ADRENAL HORMONE THERAPY IN VIRAL HEPATITIS. I. THE EFFECT OF ACTH IN THE ACUTE DISEASE

Abstract
Twenty patients with acute viral hepatitis were treated with ACTH in strict alternation with 20 similar control patients who received injns. of saline. Half of the patients were started on injns. in the 1st 10 days after onset of illness, half in the 2d 10 days. Results in these groups were further compared with a control group of 200 similar cases admitted prior to the study. 100 of these were admitted in the 1st 10 days of illness, 100 in the 2d 10 days of illness. ACTH therapy was associated with a prompt drop in serum bilirubin in 18 of the treated patients, as compared to control groups.

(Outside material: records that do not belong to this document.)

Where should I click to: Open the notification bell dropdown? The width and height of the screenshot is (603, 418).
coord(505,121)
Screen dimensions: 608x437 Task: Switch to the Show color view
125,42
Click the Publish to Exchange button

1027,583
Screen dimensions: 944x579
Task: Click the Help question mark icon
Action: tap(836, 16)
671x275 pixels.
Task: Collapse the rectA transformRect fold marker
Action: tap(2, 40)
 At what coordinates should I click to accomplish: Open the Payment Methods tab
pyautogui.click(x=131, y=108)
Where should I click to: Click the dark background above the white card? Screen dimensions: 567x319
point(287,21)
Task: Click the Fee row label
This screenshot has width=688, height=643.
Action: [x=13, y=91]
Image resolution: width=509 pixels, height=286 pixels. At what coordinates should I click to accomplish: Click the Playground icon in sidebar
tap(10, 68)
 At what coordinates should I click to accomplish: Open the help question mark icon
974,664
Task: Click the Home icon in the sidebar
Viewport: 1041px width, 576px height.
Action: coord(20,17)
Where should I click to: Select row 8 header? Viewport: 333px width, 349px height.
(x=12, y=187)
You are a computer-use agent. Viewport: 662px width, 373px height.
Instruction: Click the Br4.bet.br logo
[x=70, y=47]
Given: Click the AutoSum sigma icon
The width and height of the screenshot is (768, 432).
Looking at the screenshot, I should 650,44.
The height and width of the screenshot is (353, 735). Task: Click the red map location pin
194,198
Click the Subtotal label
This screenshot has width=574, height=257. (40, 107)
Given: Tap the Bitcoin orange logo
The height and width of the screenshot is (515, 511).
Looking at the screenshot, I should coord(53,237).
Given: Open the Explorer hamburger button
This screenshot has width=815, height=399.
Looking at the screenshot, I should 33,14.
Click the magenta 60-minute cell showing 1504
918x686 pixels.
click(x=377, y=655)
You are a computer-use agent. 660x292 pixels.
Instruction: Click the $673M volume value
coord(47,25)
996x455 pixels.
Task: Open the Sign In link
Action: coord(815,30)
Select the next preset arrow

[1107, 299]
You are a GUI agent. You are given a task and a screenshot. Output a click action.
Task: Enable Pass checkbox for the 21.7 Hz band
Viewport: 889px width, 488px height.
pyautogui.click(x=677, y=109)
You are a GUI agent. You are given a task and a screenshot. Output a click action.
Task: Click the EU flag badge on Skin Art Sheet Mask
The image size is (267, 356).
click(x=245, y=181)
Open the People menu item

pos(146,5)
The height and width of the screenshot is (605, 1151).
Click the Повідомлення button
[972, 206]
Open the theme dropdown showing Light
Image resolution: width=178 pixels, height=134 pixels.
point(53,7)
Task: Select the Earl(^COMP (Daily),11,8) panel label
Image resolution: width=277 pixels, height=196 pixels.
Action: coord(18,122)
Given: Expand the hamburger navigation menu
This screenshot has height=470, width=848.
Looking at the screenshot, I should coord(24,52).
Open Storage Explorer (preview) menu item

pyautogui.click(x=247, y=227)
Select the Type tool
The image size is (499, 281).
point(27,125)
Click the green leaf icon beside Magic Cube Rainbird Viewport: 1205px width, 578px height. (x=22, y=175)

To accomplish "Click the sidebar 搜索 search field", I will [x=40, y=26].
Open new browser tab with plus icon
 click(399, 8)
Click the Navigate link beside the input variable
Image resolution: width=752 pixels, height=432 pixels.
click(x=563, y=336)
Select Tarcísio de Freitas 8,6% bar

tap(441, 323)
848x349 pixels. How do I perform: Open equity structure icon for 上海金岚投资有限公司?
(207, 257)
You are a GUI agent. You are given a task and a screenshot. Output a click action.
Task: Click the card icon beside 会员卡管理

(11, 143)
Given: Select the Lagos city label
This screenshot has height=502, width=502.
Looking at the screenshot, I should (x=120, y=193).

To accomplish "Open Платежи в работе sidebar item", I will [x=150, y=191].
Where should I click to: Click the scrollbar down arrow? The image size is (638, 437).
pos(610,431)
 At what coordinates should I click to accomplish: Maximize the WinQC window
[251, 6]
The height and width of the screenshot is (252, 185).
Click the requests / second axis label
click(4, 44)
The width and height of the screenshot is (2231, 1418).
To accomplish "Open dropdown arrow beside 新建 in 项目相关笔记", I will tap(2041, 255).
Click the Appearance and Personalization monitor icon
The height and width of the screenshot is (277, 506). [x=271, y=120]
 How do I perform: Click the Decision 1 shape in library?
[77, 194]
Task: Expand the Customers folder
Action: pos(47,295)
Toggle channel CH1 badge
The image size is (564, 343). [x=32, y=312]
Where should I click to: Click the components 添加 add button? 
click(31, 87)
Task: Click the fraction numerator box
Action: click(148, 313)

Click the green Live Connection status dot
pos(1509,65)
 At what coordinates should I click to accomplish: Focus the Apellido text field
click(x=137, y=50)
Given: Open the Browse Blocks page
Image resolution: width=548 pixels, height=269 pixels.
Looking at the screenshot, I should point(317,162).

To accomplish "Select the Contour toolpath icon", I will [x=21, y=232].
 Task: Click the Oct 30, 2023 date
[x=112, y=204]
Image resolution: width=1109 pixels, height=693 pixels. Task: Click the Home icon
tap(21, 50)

The time taken for apparent clinical recovery, complete disappearance of jaundice and return of bromsulfalein retention to 10% or less was somewhat longer in patients started on ACTH early in disease than in the control groups, and was about 10 days shorter than the controls in patients started on ACTH later in the disease. Four clinical relapses, 3 with jaundice, occurred in 10 cases in which. ACTH therapy was started in the 1st 10 days of illness. No clinical relapse occurred in 10 patients treated with ACTH later in the disease, and none in the combined group of 220 control patients. Liver biopsy studies done in the 10 early cases at the beginning and end of ACTH therapy did not differ appreciably from 10 control patients similarly studied, except insofar as fat deposits in the cells were concerned. The physiologic effect of ACTH in the 20 treated cases was notable in 2 respects: (a) only 7 patients showed a good eosinophil response; (b) glycosuria occurred in 16 patients and fasting hyperglycemia in 7 patients.